Die dortige Kompetenzverteilung zwischen Bund und Kommunen sowie die schnelle und qualitätsvolle Bearbeitung der Asylanträge unter Einbezug von Rechtsbeiständen liefere aber wichtige Anregungen für die Bundesrepublik, so Dräger.
Die Schweiz zeigt: Beschleunigte Asylverfahren entlasten die Kommunen
Kernelemente des seit 2012 reformierten Schweizer Asylverfahrens, das in Zürich erprobt und evaluiert wurde, sind zum einen die Priorisierung und schnellere Bearbeitung der Asylgesuche, zum anderen die qualitative Verbesserung der Verfahren durch staatlich finanzierte Rechtsbeistände. Dabei entlastet der Bund die Kantone und Gemeinden, indem die Asylbewerber zunächst zentral unter Bundesaufsicht untergebracht werden. Währenddessen werden alle Asylanträge in einfach zu entscheidende und komplexere Verfahren kategorisiert.
Die Kategorie einfacher Verfahren betrifft Asylanträge mit geringen oder hohen Erfolgsaussichten. Schutzbedürftige Personen sollen dabei schnell einen positiven, Asylbewerber ohne Schutzanspruch einen negativen Bescheid erhalten. Personen ohne Schutzanspruch sollen innerhalb von höchstens 140 Tagen das Land verlassen – eine mögliche Beschwerde gegen den negativen Bescheid eingerechnet. Das betrifft insbesondere Asylbewerber vom Westbalkan und aus afrikanischen Staaten wie Marokko und Nigeria, deren Asylanträge bereits seit 2012 beschleunigt bearbeitet werden. Der Effekt: Asylanträge aus diesen Ländern gingen zurück.

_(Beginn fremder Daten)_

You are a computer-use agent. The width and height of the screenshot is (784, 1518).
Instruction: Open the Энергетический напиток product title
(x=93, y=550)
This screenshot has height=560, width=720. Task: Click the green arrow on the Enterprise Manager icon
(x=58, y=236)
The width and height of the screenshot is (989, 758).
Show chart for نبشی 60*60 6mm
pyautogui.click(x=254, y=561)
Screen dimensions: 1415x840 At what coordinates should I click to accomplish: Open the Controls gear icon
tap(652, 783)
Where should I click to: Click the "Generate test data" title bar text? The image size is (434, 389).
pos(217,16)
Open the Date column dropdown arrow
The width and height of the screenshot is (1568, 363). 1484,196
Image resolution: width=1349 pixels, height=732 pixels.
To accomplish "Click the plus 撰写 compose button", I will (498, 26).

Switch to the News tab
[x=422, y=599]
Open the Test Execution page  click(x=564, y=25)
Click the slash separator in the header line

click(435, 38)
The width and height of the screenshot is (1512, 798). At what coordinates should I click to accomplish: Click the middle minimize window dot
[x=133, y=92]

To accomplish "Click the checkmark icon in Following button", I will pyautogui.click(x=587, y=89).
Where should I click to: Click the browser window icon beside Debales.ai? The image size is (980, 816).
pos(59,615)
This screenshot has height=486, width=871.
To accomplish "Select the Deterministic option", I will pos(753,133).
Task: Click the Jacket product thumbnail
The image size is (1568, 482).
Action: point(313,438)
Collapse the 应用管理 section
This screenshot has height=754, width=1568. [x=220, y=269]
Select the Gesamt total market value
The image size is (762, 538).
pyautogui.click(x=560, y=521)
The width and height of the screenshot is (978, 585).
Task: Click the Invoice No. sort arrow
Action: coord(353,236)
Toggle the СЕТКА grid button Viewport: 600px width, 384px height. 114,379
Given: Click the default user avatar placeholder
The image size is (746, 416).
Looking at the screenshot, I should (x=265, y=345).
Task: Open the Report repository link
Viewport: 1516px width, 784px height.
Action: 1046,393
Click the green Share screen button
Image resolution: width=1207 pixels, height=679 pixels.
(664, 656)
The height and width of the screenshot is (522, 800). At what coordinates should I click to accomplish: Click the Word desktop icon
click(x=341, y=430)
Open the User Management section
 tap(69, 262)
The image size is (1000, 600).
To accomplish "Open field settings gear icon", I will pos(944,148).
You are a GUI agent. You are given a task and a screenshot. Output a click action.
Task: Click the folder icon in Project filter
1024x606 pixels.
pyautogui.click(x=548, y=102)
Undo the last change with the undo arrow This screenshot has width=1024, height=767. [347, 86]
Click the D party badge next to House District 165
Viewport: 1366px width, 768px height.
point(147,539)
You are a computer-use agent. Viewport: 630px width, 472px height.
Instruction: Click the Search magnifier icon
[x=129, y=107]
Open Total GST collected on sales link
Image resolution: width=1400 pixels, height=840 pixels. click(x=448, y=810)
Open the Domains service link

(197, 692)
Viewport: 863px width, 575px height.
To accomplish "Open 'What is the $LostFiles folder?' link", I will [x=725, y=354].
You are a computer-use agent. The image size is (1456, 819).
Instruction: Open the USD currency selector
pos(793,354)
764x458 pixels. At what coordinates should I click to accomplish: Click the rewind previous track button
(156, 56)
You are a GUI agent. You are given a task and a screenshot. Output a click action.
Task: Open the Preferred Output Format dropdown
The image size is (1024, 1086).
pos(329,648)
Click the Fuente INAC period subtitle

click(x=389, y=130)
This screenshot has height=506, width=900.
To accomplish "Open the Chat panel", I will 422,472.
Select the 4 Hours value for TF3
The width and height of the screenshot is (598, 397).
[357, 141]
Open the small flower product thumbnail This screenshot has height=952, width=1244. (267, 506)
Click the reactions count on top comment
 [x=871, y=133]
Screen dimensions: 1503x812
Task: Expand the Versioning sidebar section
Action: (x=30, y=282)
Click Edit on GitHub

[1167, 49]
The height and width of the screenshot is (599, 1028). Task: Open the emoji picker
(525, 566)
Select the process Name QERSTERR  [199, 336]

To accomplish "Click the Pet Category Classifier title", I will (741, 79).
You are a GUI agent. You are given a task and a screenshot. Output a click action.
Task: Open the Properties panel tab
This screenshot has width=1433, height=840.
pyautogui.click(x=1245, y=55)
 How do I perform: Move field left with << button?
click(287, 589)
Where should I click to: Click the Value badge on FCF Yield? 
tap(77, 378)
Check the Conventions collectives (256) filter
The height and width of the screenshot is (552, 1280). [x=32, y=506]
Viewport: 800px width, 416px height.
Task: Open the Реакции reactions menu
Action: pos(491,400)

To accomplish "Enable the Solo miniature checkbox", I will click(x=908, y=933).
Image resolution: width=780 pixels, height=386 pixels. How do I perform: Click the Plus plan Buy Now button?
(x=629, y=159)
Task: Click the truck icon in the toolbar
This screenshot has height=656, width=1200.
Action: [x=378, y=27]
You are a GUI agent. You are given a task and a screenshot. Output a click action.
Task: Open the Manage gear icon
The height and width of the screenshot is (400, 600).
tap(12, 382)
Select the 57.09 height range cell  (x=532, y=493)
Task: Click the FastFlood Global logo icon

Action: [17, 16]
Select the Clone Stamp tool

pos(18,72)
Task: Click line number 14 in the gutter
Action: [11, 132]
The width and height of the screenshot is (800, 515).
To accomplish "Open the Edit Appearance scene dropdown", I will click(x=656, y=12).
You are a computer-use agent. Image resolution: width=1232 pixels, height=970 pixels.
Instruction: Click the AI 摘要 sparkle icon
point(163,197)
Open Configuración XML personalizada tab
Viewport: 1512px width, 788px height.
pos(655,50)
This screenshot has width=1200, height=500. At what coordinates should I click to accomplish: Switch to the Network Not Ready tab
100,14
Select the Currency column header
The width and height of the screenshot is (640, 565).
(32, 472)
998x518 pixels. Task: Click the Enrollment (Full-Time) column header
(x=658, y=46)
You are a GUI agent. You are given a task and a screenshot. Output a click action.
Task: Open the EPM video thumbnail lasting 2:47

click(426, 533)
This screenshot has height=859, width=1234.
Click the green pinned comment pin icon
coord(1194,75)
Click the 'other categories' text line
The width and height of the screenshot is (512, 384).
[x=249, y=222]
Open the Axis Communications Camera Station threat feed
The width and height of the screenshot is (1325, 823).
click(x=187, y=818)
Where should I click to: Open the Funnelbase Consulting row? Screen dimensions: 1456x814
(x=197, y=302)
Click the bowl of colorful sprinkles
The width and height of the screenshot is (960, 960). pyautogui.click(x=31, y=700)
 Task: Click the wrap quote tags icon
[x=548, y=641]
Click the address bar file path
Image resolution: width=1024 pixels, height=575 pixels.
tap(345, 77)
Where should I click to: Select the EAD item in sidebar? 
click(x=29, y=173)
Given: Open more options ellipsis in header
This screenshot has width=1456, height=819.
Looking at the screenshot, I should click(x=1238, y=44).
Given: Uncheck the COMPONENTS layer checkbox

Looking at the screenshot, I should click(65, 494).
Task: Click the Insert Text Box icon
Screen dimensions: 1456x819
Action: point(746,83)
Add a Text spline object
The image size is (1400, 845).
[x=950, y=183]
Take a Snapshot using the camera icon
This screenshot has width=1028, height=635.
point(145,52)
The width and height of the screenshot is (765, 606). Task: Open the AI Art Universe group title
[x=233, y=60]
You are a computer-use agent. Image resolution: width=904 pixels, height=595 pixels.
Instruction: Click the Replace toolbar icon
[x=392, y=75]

Die zweite Kategorie komplexerer Verfahren betrifft Asylgesuche, bei denen weitere Nachforschungen erforderlich sind. Diese Anträge werden innerhalb eines Jahres entschieden und die Bewerber werden dezentral untergebracht, wofür die Kantone und Gemeinden zuständig sind.
Die Schweiz ermöglicht Rechtsbeistand für alle Flüchtlinge
Die Beschleunigung der Asylverfahren geht in der Schweiz nicht auf Kosten der Qualität der Rechtsentscheide. Flüchtlinge erhalten während des gesamten Verfahrens vom Bund finanzierte Rechtsbeistände. Das erhöht nicht nur die Transparenz für die Asylbewerber, sondern auch die Akzeptanz möglicher negativer Bescheide und den Verzicht auf aussichtslose Klagen.
Unumstritten ist das neue Verfahren auch in der Schweiz nicht. Zwar beschloss das Schweizer Parlament im vergangenen Herbst, das in Zürich erprobte Verfahren für das gesamte Land einzuführen. Doch erst eine Volksbefragung in diesem Jahr wird entscheiden, ob die Reform Bestand hat.
Was kann Deutschland von der Schweiz lernen?
Trotz begrenzter Vergleichbarkeit der Flüchtlingssituationen in Deutschland und der Schweiz lässt sich von unseren Nachbarn lernen: Die Kategorisierung der Asylgesuche, eine klare Verfahrensstruktur mit Zeitvorgaben und Beschleunigung der einfachen Verfahren, die Verbesserung der Qualität durch Rechtsbeistände sowie die Entlastung der Gemeinden durch die Bundeszentren haben Vorbildcharakter. Diese Maßnahmen fördern die Funktionsfähigkeit und Fairness des Asylsystems.